MMControl: Unified Multi-Modal Control for Joint Audio-Video Generation
2026-04-21 • Computer Vision and Pattern Recognition
Computer Vision and Pattern Recognition
AI summaryⓘ
The authors developed MMControl, a system that lets users control both video and audio together when generating content using a single model. Unlike previous methods that only controlled video, MMControl uses special ways to include visual and sound information like images, audio clips, depth maps, and body poses. This helps the model create videos with matching faces and voices while allowing users to adjust how much each type of control influences the final output. Their tests show that this approach gives fine control over things like character identity, voice, movements, and scene setup.
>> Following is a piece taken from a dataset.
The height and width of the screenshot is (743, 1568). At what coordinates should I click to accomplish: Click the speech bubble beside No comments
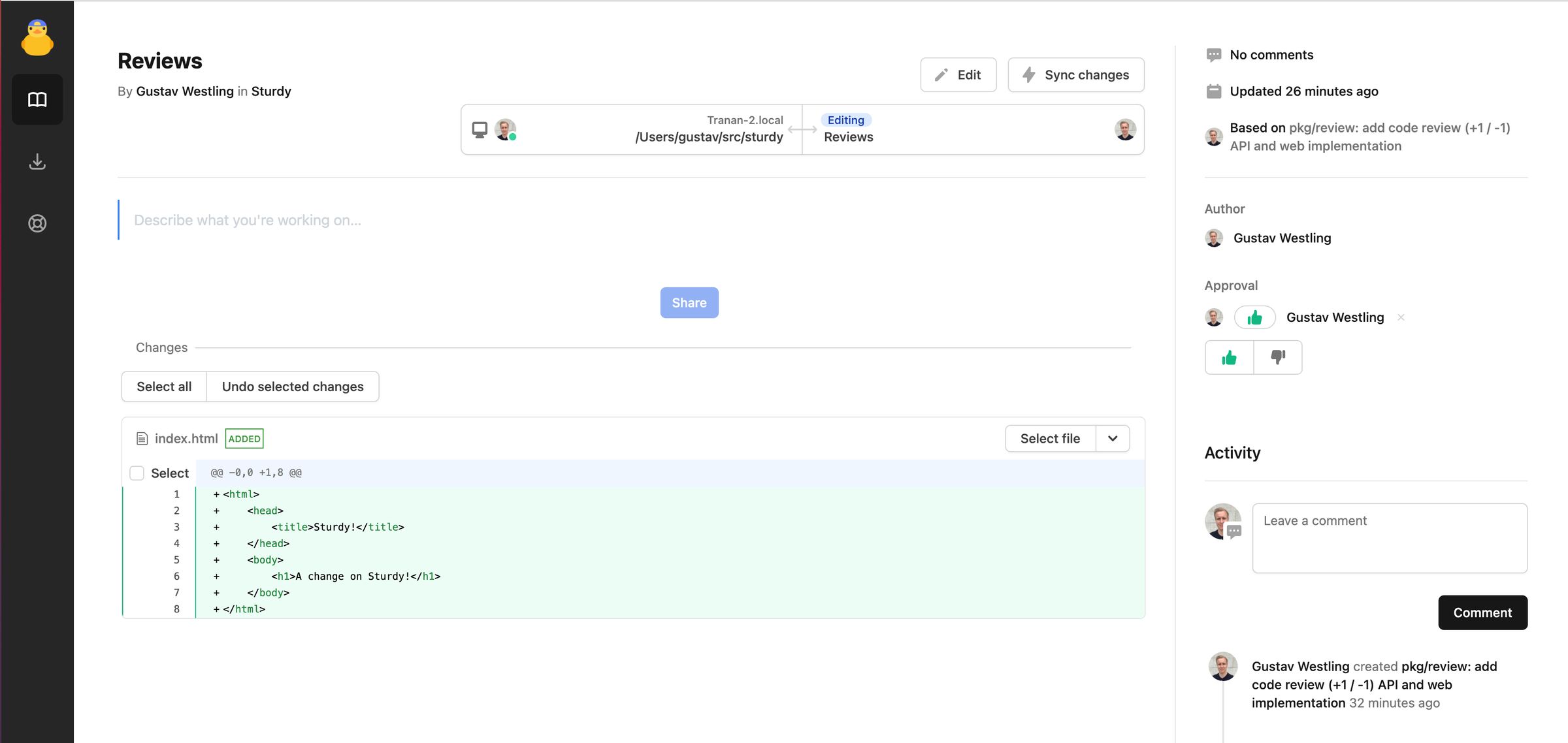[1214, 54]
Diffusion Transformeraudio-video generationmulti-modal controlconditional injectionreference imagesreference audiodepth mapspose sequencesguidance scalingcross-modal alignment
Authors
Liyang Li, Wen Wang, Canyu Zhao, Tianjian Feng, Zhiyue Zhao, Hao Chen, Chunhua Shen
Abstract
Recent advances in Diffusion Transformers (DiTs) have enabled high-quality joint audio-video generation, producing videos with synchronized audio within a single model. However, existing controllable generation frameworks are typically restricted to video-only control. This restricts comprehensive controllability and often leads to suboptimal cross-modal alignment. To bridge this gap, we present MMControl, which enables users to perform Multi-Modal Control in joint audio-video generation. MMControl introduces a dual-stream conditional injection mechanism. It incorporates both visual and acoustic control signals, including reference images, reference audio, depth maps, and pose sequences, into a joint generation process. These conditions are injected through bypass branches into a joint audio-video Diffusion Transformer, enabling the model to simultaneously generate identity-consistent video and timbre-consistent audio under structural constraints. Furthermore, we introduce modality-specific guidance scaling, which allows users to independently and dynamically adjust the influence strength of each visual and acoustic condition at inference time. Extensive experiments demonstrate that MMControl achieves fine-grained, composable control over character identity, voice timbre, body pose, and scene layout in joint audio-video generation.